The warning came in a Saturday post on X that followed Trump’s complaints about reports on damage to U.S. aircraft in Saudi Arabia. Carr did not name a specific broadcaster or story in the message, but he wrote that stations running “hoaxes and news distortions” should “correct course before their license renewals come up.”
He later told CBS News that broadcasters should not treat their licenses as a “property right,” arguing that stations using public airwaves remain subject to a public-interest obligation that does not apply in the same way to cable, streaming, print or online-only outlets.
Why Brendan Carr’s threat matters to broadcasters
As the FCC explains in its public guide to broadcasting, radio and television stations are licensed for up to eight years, and the commission must decide at renewal whether a station has served the public interest. That authority attaches to individual local stations, not the national networks themselves.

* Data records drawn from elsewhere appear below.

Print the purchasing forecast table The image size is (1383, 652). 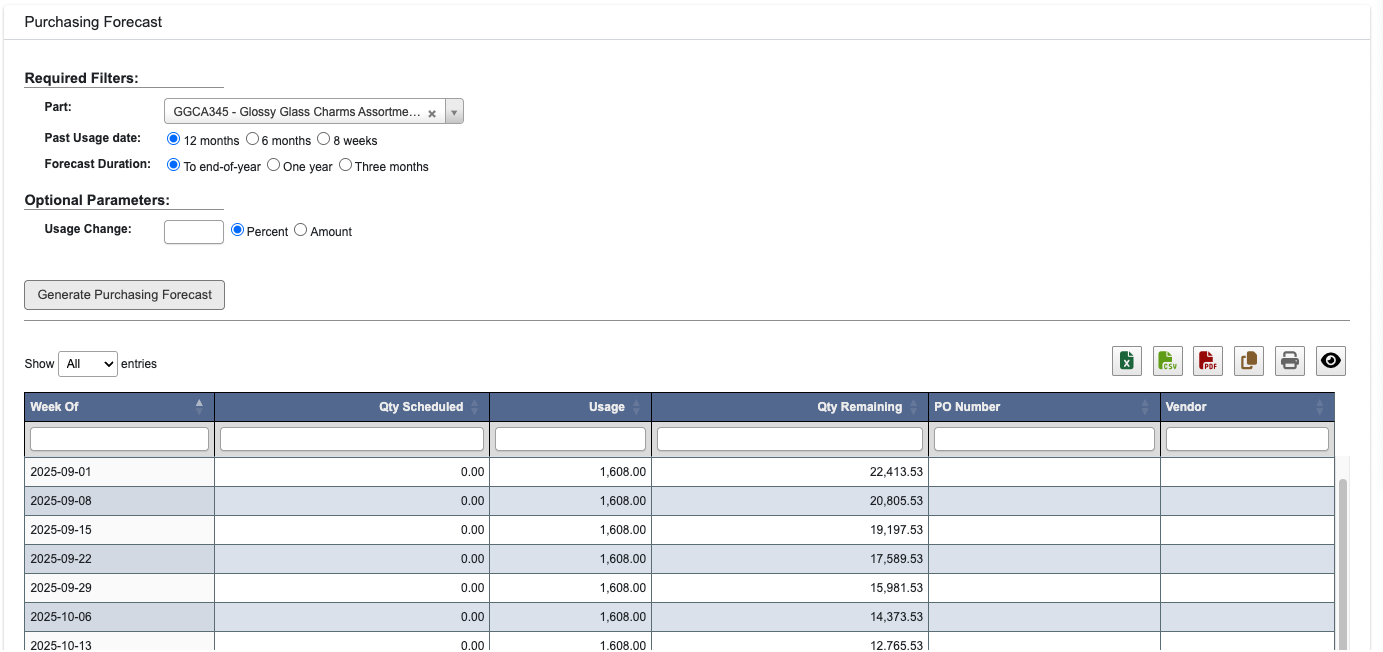[1289, 360]
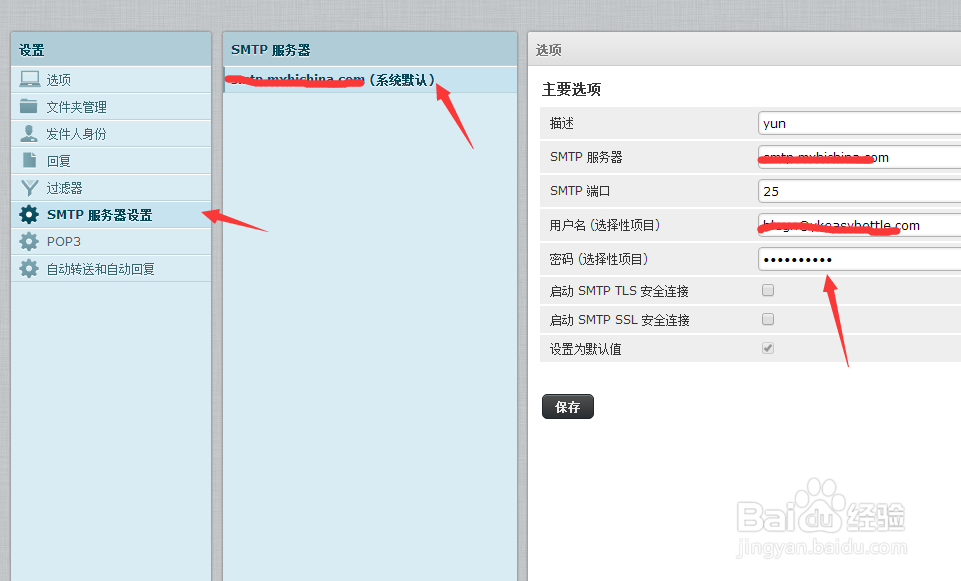Select the person icon beside 发件人身份

[x=31, y=133]
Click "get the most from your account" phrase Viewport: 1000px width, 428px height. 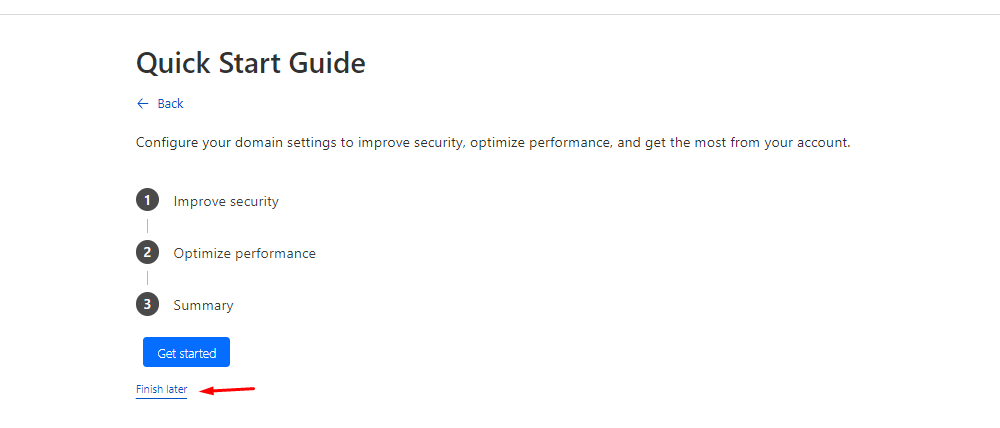tap(746, 143)
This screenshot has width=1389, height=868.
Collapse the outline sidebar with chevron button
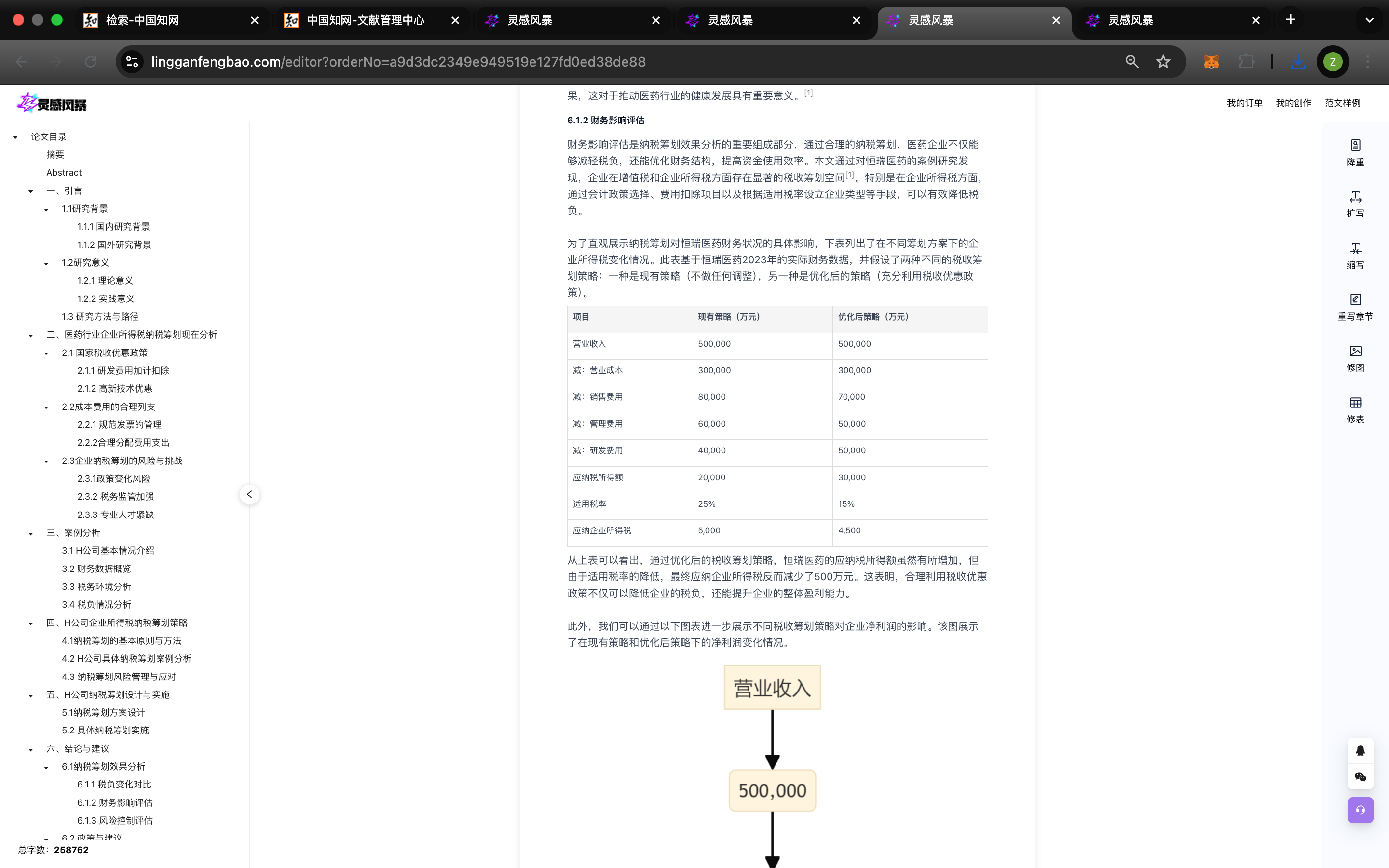tap(249, 494)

But the agency’s own news-distortion standard is much narrower than a general accusation of bias. In a January 2025 FCC order involving WCBS and “60 Minutes”, the commission said it cannot act as a “free-roving arbiter of truth in journalism” and said complaints must include extrinsic evidence of deliberate and intentional falsification before enforcement can move forward.
That gap is why Carr’s remarks drew immediate alarm from critics, who argued that a regulator should not blur the line between punishing intentional fabrication and pressuring outlets over disputed war coverage. Carr, by contrast, has framed the issue as a straightforward application of the FCC’s public-interest authority.
Brendan Carr’s warning fits a broader FCC pattern
The Saturday threat did not emerge in isolation. In January 2025, the FCC reinstated complaints involving ABC, CBS and NBC after prior dismissals. By April, Carr said “all options” remained open in the CBS “60 Minutes” review. And by September, Reuters reported that Carr had expanded the fight to Disney and ABC affiliates over “Jimmy Kimmel Live”, pushing the FCC deeper into battles over editorial judgment.
That history explains why the Iran-war warning was read as more than a one-day social-media clash. Whether the FCC follows through with a station-specific complaint or renewal challenge remains unclear. What is clear is that Carr’s latest warning extends a months-long fight over how far federal broadcast oversight can reach into editorial decisions.